The creator of the German Shepherd Max von Stephanitz in the publication “German Shepherd in Word and Picture” (1925) writes: “Australian sheep breeders were so impressed with German Shepherds that they imported them.” He then describes the German tiger breed as “long-haired or short-haired, with erect ears and a merle coat, similar to the type found in Australia under the name German collie.”
There are also many indications that the tigers could have arrived in Australia much earlier, e.g. with a German brought to work by Elisabeth Macarthur, wife of John Macarthur, who started a Merino breeding there.
Why was the breed not registered for so long? Simply these dogs were bred as effective helpers at work and only recently there was a need to register them. Koolie became rarer, because in vast Australia it was difficult for them to find a partner in the area. So they were associated with other utility dogs, e.g. kelpie or border collie.
Lovers of the breed feared that it would soon disappear, and in 2000 they founded the Koolie Club of Australia (KCA). Not wanting the name to be misleading, they removed the word “German” and adopted the spelling “k” to avoid confusion with collie. When the breed became known in the world, the adjective “Australian” was added to indicate its origin.
The club currently has over 200 members not only from Australia, but also from the United States, New Zealand, the Netherlands and Germany. In 2002, the Working Koolie Association Australia was created, which in turn focuses on the preservation and promotion of koolie as a shepherd dog, organizes training and competitions. Has members also in the United States.
Koolie come in different types, which is natural for a working breed, not selected for its appearance and used in various conditions. So dogs can be small and large, small and powerful. Their ears are upright, semi-standing or covered, and their hair is short or half-long with a feather. The colors are similar to those of Australian Shepherds (American breeds), but also swarthy and red.
KCA has not created a breed standard, because it is of the opinion that it must still develop. If such a pattern arises, it will cover different types. Currently, over 700 dogs are registered in the KCA. The club’s goal is to maintain temperament and a desire to work. The pedigree book is still open to quadrupeds of unknown origin. The club also allows crosswords with border collie and kelpie.
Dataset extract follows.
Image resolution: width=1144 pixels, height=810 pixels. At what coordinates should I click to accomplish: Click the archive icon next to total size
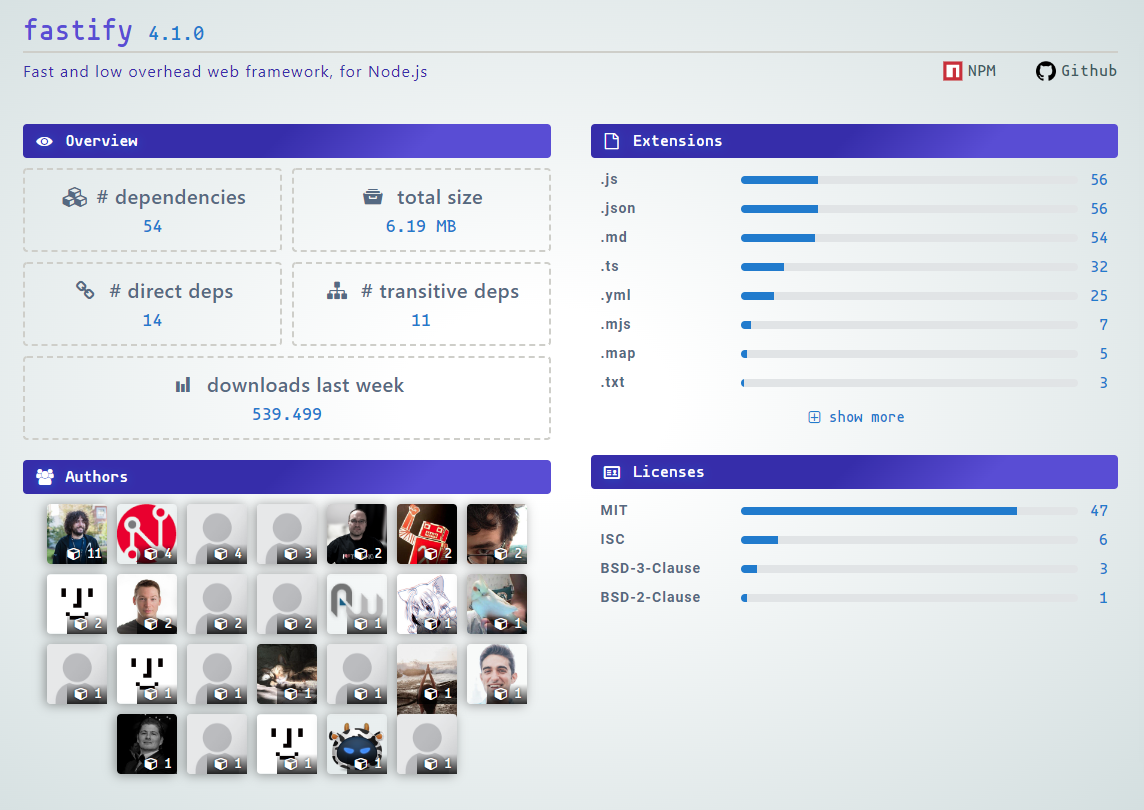tap(374, 197)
Koolie are the most popular in their homeland. Everywhere else they are rare, although there are more and more in the United States. There are few in Europe. A little koolie is in Finland (several imports, two litters were born), in Germany, Holland and Belgium (in 2011 the bitch from this country went to Poland for some time). Currently in Poland live a young long-haired bitch and a short-haired male koolie. There were only a few litters of this unique breed in Europe.
Koolie (Australian koolie) – a breed not recognized by the FCI (shepherd dog)
- Country of origin: Australia
- Character: Dog cooperative, gifted pastoral instinct, dedicated owner, retains the distance towards strangers, the watchful guardian
- Size: 38-56 cm
- Weight: 12-20 kg
- Coat: short (more popular as more practical) or half-long, two-layer
- Ointment: blue- brand, chocolate-brand, black, chocolate, blue, and isabella; arson and white markings are common
- Lifespan: long-lived breed – many dogs live to 18 years
- Vulnerability to training: high
- Activity: high, needs a lot of movement and activity, but at home he is calm
- Resistance/susceptibility to diseases: very resistant, but double marbles may have impaired vision and hearing; the risk of deafness also applies to dogs with a lot of white hair; there are hip and elbow dysplasia
- Possibility to buy a puppy: for now only abroad
Many koolie live to be 18 years old, but dogs have survived to the age of 26!